Aus alten Tagebüchern: Eintrag vom 9.12.1965

Der folgende Text wurde wortgetreu aus dem alten Tagebuch übernommen. Offensichtliche Schreibfehler habe ich stillschweigend korrigiert. Unterstreichungen im Originaltext gebe ich hier als Fettdruck wieder.
Links, die ich mitunter zur Erläuterung setze, sind natürlich heute neu hinzugefügt. Zu erläuternde Begriffe, Abkürzungen usw. werden mit einer hochgestellten Zahl nummeriert, die am Ende des Textes zur Erläuterung führt

„Wir brauchen eine neue Stufe der Bündnispolitik, der sozialistischen Demokratie. Welches sollte das Hauptkettenglied sein, um dieses Ziel zu erreichen? Die Partei !!!
Ich komme zu der These, daß ein (der?) politische Knotenpunkt unserer Fehler beim sozialistischen Aufbau ist – Unterschätzung der Rolle der Partei (seit Mitte der 20er Jahre).
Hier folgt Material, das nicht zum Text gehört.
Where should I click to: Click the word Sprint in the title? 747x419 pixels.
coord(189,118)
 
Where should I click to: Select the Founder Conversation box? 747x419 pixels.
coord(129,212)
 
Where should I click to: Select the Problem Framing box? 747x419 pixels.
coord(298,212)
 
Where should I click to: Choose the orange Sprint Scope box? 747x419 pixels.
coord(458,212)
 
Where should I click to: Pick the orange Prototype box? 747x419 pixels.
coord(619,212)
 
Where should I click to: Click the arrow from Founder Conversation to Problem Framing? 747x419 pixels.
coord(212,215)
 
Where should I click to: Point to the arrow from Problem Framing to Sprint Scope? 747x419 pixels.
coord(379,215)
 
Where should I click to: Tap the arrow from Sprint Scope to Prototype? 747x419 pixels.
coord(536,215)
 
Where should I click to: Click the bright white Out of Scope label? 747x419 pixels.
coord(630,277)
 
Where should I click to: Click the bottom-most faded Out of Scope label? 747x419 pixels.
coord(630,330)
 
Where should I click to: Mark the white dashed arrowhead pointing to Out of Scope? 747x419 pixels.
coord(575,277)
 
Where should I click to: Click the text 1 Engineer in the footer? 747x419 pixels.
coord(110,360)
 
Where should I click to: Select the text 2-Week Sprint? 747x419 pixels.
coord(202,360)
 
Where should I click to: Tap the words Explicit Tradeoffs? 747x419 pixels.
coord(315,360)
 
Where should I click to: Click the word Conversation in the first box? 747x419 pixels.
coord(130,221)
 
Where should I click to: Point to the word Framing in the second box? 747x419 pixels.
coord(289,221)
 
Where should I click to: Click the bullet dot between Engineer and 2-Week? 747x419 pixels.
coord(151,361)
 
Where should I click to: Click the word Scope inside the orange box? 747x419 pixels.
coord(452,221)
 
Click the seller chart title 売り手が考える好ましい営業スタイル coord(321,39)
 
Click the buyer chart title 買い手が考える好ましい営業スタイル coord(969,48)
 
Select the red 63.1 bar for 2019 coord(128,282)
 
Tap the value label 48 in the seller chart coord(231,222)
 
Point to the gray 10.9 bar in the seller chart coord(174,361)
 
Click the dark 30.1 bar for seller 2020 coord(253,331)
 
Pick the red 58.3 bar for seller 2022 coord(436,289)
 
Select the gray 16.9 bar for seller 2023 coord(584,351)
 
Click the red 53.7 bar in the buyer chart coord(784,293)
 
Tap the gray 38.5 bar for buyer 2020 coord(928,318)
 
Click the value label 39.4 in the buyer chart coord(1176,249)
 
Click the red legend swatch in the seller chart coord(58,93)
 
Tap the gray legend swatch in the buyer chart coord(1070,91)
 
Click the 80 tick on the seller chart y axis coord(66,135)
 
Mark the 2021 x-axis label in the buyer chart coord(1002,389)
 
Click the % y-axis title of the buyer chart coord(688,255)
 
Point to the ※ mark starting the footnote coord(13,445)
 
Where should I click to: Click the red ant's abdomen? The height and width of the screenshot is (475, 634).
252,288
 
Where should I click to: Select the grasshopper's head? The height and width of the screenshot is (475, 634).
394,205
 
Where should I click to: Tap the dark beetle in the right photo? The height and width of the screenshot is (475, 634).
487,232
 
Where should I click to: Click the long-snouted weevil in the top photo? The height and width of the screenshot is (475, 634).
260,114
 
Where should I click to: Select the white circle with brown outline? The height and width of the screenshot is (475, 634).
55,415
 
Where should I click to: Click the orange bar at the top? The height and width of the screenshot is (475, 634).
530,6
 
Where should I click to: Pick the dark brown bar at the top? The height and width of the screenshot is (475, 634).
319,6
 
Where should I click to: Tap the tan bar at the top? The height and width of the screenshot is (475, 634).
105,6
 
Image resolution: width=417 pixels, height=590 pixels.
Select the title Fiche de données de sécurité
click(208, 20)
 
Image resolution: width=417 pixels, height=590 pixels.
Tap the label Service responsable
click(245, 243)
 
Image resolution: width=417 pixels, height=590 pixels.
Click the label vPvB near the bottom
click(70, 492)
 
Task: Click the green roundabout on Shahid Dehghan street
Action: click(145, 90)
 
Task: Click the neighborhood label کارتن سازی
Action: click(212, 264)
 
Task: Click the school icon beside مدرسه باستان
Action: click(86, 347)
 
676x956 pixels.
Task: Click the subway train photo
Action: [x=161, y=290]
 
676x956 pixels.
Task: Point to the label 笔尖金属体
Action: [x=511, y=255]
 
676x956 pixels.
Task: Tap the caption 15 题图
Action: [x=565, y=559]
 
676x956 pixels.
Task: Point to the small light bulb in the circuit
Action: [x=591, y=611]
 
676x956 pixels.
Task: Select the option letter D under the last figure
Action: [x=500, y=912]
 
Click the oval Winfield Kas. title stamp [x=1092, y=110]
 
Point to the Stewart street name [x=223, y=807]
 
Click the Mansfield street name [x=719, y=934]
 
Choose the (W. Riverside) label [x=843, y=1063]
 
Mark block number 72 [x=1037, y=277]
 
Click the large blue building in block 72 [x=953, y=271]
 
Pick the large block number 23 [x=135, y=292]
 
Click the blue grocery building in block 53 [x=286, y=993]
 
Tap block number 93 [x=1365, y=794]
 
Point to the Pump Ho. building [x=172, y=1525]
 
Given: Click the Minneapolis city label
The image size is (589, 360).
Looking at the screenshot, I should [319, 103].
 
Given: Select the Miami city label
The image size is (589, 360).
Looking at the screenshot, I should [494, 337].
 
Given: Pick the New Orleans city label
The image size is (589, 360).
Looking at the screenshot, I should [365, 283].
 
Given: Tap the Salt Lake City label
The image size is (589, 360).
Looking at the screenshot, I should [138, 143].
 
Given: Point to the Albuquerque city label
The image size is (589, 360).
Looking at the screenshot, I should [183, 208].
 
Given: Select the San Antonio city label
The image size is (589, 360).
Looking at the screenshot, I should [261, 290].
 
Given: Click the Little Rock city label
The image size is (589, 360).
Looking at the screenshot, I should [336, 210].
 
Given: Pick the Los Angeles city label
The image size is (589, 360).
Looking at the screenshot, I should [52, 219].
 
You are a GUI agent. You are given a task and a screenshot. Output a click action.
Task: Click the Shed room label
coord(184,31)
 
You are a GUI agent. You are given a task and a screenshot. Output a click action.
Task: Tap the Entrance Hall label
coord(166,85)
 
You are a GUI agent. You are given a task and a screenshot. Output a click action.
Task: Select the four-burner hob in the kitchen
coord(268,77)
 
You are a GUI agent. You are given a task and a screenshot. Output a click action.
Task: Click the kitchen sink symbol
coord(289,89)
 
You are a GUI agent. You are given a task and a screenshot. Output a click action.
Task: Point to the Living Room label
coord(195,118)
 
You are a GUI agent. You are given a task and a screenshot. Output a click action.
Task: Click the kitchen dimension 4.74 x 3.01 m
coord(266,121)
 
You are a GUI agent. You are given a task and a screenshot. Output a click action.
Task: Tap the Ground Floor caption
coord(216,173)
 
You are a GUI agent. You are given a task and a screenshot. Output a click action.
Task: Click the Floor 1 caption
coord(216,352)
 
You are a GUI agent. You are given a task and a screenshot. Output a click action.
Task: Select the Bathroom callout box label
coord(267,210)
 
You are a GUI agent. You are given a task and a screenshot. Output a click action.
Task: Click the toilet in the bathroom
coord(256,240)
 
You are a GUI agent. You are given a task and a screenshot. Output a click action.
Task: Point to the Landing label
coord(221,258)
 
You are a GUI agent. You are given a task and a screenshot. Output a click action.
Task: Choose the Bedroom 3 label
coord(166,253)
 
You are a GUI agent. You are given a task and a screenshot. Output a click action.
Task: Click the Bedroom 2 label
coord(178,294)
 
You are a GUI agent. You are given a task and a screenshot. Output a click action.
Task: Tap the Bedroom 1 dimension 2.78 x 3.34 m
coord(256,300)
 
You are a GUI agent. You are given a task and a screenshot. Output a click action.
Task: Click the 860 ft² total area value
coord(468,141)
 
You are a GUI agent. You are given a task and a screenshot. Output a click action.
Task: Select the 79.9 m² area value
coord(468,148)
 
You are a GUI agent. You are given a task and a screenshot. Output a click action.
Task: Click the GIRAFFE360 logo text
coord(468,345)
Kürzlich war Parteiversammlung mit dem Genossen Markowski, Mitarbeiter beim ZK, zu Fragen der Außenpolitik.
Er hält ein informatives Referat (aber auch nicht mit zu viel Information). Danach „Diskussion“. Unser Institut1 ist eines der drei führenden Philosophischen Institute in der DDR, es ist das größte. Auf die GO2 trifft das Gleiche zu. Das muß man beachten, und dann kann man nur sagen: Welche Schande!
Es wurde eine einfache blöde Fragestunde. Anfragen wurden gerichtet, und der Strahl geheimnisvoller Weisheit ergoß sich schwächer oder stärker, mehr schwächer, in den großen Topf – GO. Pfui Teufel! Deckel drauf.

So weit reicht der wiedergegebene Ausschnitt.